- [ACTIVITY]: Continue the soap-making instructions below, starting after the last sentence shown.

- [EXERCISE TEXT]:
= Beginning of Section =
Measure Oils and Butters

  • (7.) While the lye solution is cooling, weigh out the oils and butters called for in your recipe. Place these in an enamel or stainless steel pot, that you plan to use for soap making only. (Do not use aluminum during any stage of the soap making process.) Turn the heat on low and gently heat the oils until they reach 90-125 degrees F.


Pour Lye into Oils

  • (8.) Before mixing, make sure your lye and oils are roughly the same temperature in the range of 90 – 125 degrees F. I sometimes add an ice cube or two to my lye solution to cool it faster (remember the water amount can be adjusted by this small amount) or set my pan of oil down into a sink filled with a few inches of water and ice cubes if it needs cooling. Temperature is a subjective, personal preference that varies between soap-makers. Some will only mix at higher temperatures than I list while others let everything sit overnight and mix the next morning at room temperature. The main thing is that your lye solution and oils are about the same temperature range when you mix them. Once the desired temps are reached, slowly drizzle your lye solution into your pot containing oils and butters.


Blend until Trace is reached

  • (9.) Using a stick blender, start combining the lye solution and oils, stopping to occasionally stir and check consistency. It only takes a few minutes for most of my recipes to reach “trace” – which means when you drizzle a small bit of the soap mixture over the surface, it will leave a faint pattern or trace before sinking back into the mixture. (Click on the picture above, which demonstrates this.) My first several batches of soap were made without using a stick blender. Every single one failed. I highly highly HIGHLY recommend using one. I have one by Cuisinart that I’ve had for many years. Make sure you use it strictly for soap making and not for food use. Once trace is reached, you’ll add any extras such as honey, oatmeal, natural colorants, and essential oils and blend for just a bit more until they are all incorporated.
= End of Section =
- [Stored data entries]:
= Beginning of Section =
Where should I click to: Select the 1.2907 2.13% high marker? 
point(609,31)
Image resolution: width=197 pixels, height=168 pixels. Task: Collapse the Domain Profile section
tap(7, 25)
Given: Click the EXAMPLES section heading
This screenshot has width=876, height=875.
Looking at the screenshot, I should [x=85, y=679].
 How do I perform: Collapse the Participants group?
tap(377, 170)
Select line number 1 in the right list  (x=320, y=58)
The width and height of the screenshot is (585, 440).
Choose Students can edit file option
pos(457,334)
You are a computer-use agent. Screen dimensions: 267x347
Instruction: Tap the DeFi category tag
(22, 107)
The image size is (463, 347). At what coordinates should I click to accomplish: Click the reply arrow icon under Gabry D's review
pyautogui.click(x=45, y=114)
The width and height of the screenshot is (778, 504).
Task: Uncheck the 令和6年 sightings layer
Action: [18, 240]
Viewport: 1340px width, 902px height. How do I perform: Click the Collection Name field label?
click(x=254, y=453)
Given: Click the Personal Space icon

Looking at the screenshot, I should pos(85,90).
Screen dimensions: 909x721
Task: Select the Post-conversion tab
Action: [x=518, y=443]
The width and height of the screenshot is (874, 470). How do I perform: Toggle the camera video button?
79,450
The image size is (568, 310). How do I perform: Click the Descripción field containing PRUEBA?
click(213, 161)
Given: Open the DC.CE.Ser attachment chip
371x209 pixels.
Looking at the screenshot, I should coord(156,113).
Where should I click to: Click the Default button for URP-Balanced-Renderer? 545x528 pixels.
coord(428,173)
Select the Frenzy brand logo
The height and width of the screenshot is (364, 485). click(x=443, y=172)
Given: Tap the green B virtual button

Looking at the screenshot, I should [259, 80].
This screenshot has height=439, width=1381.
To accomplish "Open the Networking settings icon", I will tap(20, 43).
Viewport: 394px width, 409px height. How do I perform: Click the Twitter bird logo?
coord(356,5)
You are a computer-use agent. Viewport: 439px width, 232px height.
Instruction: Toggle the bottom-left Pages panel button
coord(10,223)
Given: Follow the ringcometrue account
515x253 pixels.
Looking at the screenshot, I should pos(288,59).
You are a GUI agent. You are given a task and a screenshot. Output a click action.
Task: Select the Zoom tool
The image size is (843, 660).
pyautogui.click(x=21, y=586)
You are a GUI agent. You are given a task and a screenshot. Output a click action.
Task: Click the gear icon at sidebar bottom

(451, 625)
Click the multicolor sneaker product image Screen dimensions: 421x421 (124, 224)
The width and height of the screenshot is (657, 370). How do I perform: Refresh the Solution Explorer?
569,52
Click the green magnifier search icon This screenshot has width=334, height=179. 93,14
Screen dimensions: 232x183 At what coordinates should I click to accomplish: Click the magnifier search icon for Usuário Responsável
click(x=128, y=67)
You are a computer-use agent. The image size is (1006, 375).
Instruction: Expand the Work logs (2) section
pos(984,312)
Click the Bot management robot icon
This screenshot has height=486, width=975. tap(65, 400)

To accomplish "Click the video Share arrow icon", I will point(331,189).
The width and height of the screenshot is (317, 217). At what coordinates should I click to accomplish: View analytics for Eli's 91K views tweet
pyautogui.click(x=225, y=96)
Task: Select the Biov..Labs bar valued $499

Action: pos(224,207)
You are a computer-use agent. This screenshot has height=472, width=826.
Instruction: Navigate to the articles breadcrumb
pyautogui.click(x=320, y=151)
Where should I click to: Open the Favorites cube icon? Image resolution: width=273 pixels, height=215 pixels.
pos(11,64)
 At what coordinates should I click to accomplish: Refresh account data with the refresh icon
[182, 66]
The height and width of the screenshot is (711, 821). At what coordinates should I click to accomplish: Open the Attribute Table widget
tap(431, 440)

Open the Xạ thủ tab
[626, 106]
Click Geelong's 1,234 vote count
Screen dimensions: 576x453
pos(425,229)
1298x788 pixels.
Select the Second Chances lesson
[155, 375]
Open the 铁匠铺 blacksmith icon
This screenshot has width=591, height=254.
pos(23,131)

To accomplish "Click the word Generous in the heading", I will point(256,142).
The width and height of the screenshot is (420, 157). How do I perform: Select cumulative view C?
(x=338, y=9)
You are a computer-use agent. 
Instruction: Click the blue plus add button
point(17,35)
= End of Section =
- [RESULT BELOW]:
Quickly pour soap into molds

  • (10.) Working quickly, pour the soap into your prepared molds, smoothing the top with a rubber spatula or wooden spoon. Pick up your mold and give it a few sharp raps on the table or counter surface to help get rid of any little air bubbles that may have formed. The soap is still caustic at this point, so keep your gloves on and be aware that the mixture can burn your skin. If that happens you can rinse thoroughly with water or pour vinegar over the spot to offset the alkalinity (or both.)


Cover soap and don't disturb for 24 hours

  • (11.) Cover with the mold top, then several layers of blankets and quilts to make sure the soap is well insulated and retains the heat needed to finish saponifying. Leave undisturbed for about 24 to 36 hours.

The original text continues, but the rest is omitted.